Tuesday, August 19, 2008

Breathe In, Breathe Out

Via Ezra, we have this nice reality check:
I can’t understand why any Obama supporter would panic at this point. I didn’t vote for the guy because I thought he would breeze into office. I voted for him in no small part because he impressed me as by far the most competent administrator in the primaries. And this view has been vindicated, in my opinion. He’s a good candidate, with good ideas and a lot of money, but he’s also a very good executive running a very tight ship.

If Obama loses this, everyone will say the Dems should have nominated someone else. No way. The fire would have been as hot or hotter for anyone else, and they’d have fallen apart, over-responding and getting lost in the back and forth. If you have any faith at all in the American people, then relax, Obama is going to win this. If you don’t, then you should already be relaxed, because it should always have been clear that the dirtier guy would win.

In contrast, there is this bit of hyperventilating:
[N]o matter whom the Democrats had nominated for president, the GOP slime machine would have spent five months shrieking about them being traitors who want to take away your guns and replace them with bundles of condoms and arugula. Hell, if the Dems had nominated Joe Bleeping Lierberman for president this year, you can just bet that McCain would have smeared him as a self-hating anti-Israel left-winger for some reason or another (seriously, after the wingnuts freaked out about Obama’s horrifying edict that children should learn Spanish, I’ve learned that nothing is too stupid for this crowd).

My question is, where are the spiteful counterattacks? If Obama can be attacked for exercising too much, there’s gotta be something — anything — you can use against McCain. Spite the vote, people! Spite it all the way to victory!

The difference between the two perspectives amounts to more than just a question of "faith in the American people" or whether or not the Democrats are man enough to deal out the crap the way Republicans do. The difference is, quite simply, Obama is banking - and I think correctly - that most Americans just aren't paying that much attention right now. He knows McCain has certain advantages, and is allowing the elderly Senator from the Retirement State to suck a lot of the oxygen from the room. Remember this - last month Obama collected nearly twice what McCain did in donations. Obama has a huge lead in money, and I have no doubt he is husbanding his resources well, waiting until the Olympics are over, both conventions are over, and will then go full-bore.

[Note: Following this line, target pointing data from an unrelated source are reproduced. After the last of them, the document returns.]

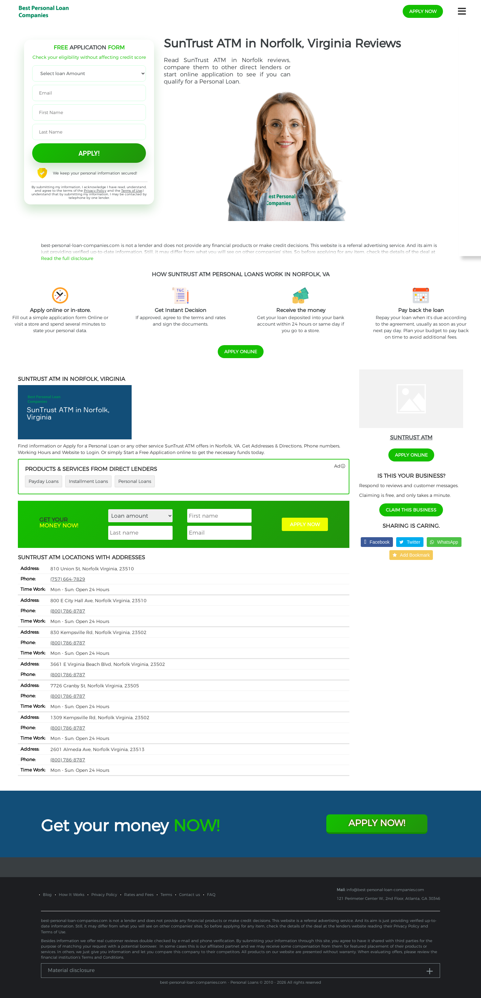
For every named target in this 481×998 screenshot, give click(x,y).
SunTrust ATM (411, 437)
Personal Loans (134, 481)
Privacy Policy (95, 190)
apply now (422, 11)
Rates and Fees (138, 894)
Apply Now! (377, 823)
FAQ (211, 894)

I also think he is adopting a "rope-a-dope" strategy. I think Obama has known all along the Republicans would go ugly early. Why not accept the inevitable, and let them lash out with all sorts of dirty crap - from the racist "celebrity" ads to questioning Obama's patriotism - and rather than answer blow for blow in the mid-summer heat, just let the tired old guy exhaust himself? Obama understands, I think, a couple advantages that haven't existed in elections in the past couple decades. First and foremost is the lefty blogs. We are all paying attention, and doing everything from debunking bull to making fun of McCain and his penchant for what Huck Finn called "stretchers". Second, and far more important (in my opinion) is Obama's faith not only in the American people, but that the times have changed and the kind of campaign the Republicans have run in the past just doesn't have traction outside the brainless faithful.

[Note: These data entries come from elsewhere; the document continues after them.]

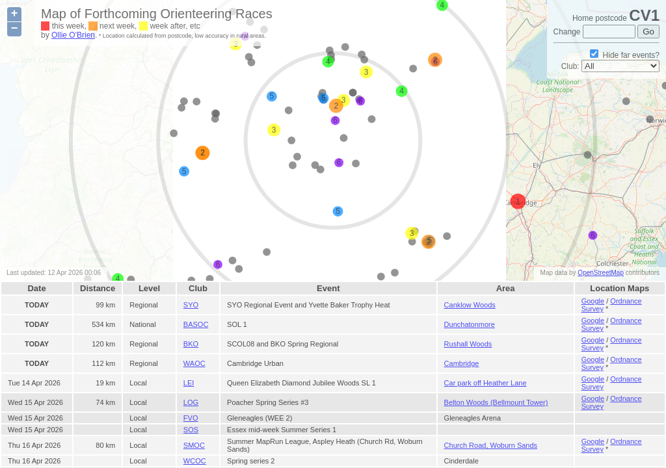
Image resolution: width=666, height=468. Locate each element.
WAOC (194, 363)
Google (592, 301)
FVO (190, 418)
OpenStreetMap (601, 272)
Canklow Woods (470, 305)
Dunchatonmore (469, 324)
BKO (190, 344)
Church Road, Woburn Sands (491, 445)
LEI (188, 383)
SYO (190, 305)
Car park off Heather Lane (485, 383)
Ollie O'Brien (73, 35)
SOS (190, 430)
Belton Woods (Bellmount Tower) (496, 402)
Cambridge (461, 363)
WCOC (194, 461)
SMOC (194, 445)
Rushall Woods (468, 344)
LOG (190, 402)
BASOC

That Obama's lead isn't larger, and appears to be shrinking in some states, at this point is meaningless. Remember, McCain has been a Presidential candidate before, and prominently before the American people since the Keating Five scandal of the late-1980's, then later in the late-1990's as he advocated a ground war in Kosovo against the advice of military leaders. Obama is a naif on the national scene, for all the attention he has received. I think Obama is allowing McCain to rant and rave in order for McCain to define himself as the kind of Republican we are tired of. The post-Labor Day campaign has always been far more important, and even though we have the whole 24-hour news cycle and pundits and journalists who spend years of their lives on a single campaign, Obama is trusting that the American people, both far more wise and far more balanced than the typical pundit, will only start paying attention once the summer is over.

So, I think we all should all relax, take some deep breaths, and wait and see. While it is theoretically possible McCain could win, or (a slightly different thing) Obama could lose, my own sense is that Obama will win, handily, with greater majorities for Democrats in both Houses of Congress, ushering in a whole new political and social era in America. The nuttiness on the right will continue to be loud, but it will wield no power, and will be sidelined once again.